RNA - Genetherapys
Spoke 1 - Genetic Diseases


Spoke 1 aims to foster innovation that accelerates translational research from “bench to bedside” by developing gene therapies and RNA therapeutics to treat a select group of incurable genetic diseases. Spoke 1 focuses on specific organ systems and disease-oriented Work Packages (WPs). Key activities are framed behind defining early lead candidates (Technology Readiness Level, TRL, 1-2), demonstrating preclinical proof of concept (TRL 3-5), and implementing phase I and phase II of clinical trials (TLR 6-9).

Specific research programs define each of Spoke 1 WPs.
WP 1.1 SKIN – Epithelial stem cell-based gene therapy (GT) for genetic skin diseases such as Epidermolysis bullosa and Lamellar ichthyosis.
WP 1.2 BLOOD – GT and RNA therapy (RT) for blood-related genetic diseases, including Sickle Cell disease, thalassemia, hemochromatosis, Ferroportin Disease, Hemophilia A, and rare red blood cell diseases.WP 1.3 EYE – Corneal stem cell applications, gene editing (GE), and microRNA therapy for genetic eye diseases like Meesmann corneal dystrophy, inherited retinal degeneration, and optic neuropathies.
WP 1.4 STORAGE DISEASES – Hematopoietic stem cell-based GT and RT for genetic storage diseases such as Lipofuscinosis 1, neuropathic storage diseases, mucopolysaccharidosis type VI, and Pompe Disease.
WP 1.5 KIDNEY – RT and GE therapy for genetic kidney diseases including Birt-Hogg-Dubé (BHD) syndrome, Tuberous sclerosis complex (TSC), and Alport syndrome.
WP 1.6 NEUROMUSCULAR AND NEUROMETABOLIC DISORDERS – RT, GE, and GT targeting mitochondrial, neurometabolic, neurodevelopmental, and neuromuscular diseases, such as Friedreich’s ataxia, mitochondrial diseases of nuclear origin, Duchenne muscular dystrophy, Rett syndrome, PRUNE_1disease, and Central core disease.



Aimed at creating a state-of-the-art research center, Spoke 1 is dedicated to the study of genetic diseases (in particular, liver diseases) using 3D culture and organoid technology. Participation in the National Center represents a significant leap forward in our ability to understand, treat, and ultimately cure rare, severe, and often incurable disorders. Based on isolated pluripotent or adult stem cells that self-assemble in complex 3D structures, organoids have emerged as an innovative model system that is remarkably similar to actual human organs, thus making the study of biological processes in a physiological and animal-free setup feasible. Traditional 2D cell cultures and animal models often fail to replicate the complexities of human disease. Cutting-edge 3D culture and Organoid systems overcome these limitations by offering a more accurate and ethical alternative for studying human liver diseases and testing potential treatments.
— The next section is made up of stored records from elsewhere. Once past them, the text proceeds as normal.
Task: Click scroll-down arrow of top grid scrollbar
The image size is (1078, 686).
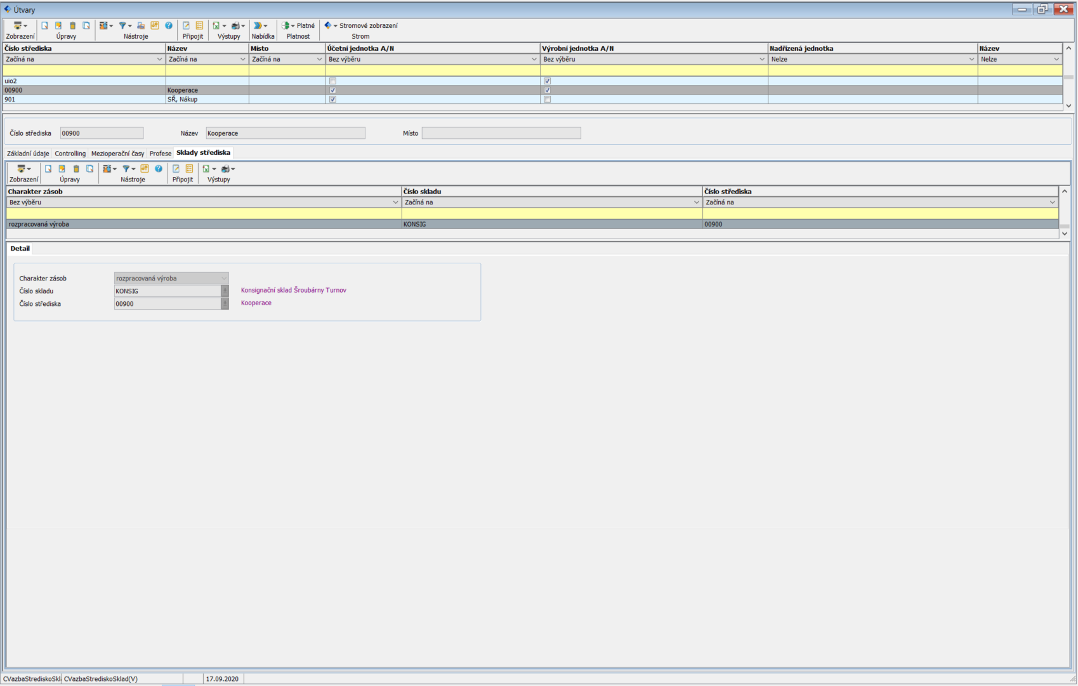Action: click(x=1068, y=106)
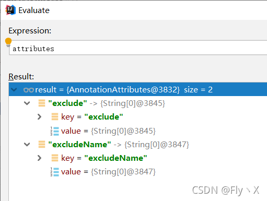Click the map entry icon beside "exclude" row
Screen dimensions: 267x201
click(x=42, y=103)
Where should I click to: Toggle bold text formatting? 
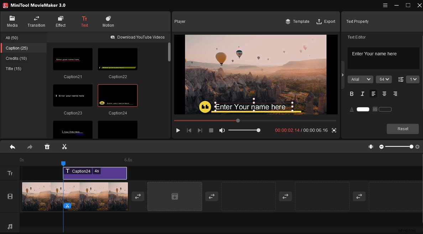coord(352,94)
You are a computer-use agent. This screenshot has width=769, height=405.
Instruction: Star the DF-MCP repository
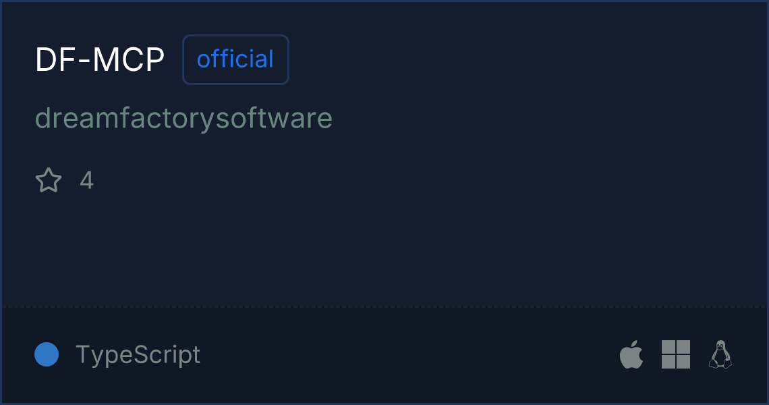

National Center activities consist of bio-assembling 3D functional organ-like structures from patient-derived tissues and/or from genetically engineered human-induced progenitor stem cells that closely mimic human organs (such as the liver), providing an unparalleled platform for understanding genetic diseases and testing new drugs. Laboratories will be equipped with the latest cell culture technology, imaging systems, molecular biology tools, and high-throughput screening facilities to foster groundbreaking research.


Active collaborations and coordinated efforts are underway with both horizontal and vertical spokes. Spoke 3 will focus on neurodegenerative, neurodevelopmental, and neuromuscular disorders. Spoke 6 will aim at the development of RNA tools and strategies.
Spoke 7 focuses on the implementation and optimization of biocomputing strategies. Spoke 8 seeks to exploit delivering/targeting approaches, while Spoke 10 is devoted to the sharing of protocols and medicinal products.
Spoke 1 affiliates also include the Chiesi Group, a prominent Italian pharmaceutical company with a mission to identify new and advanced therapies for rare diseases. The Chiesi Group actively engages as a partner by significantly contributing to specific projects within Spoke 1.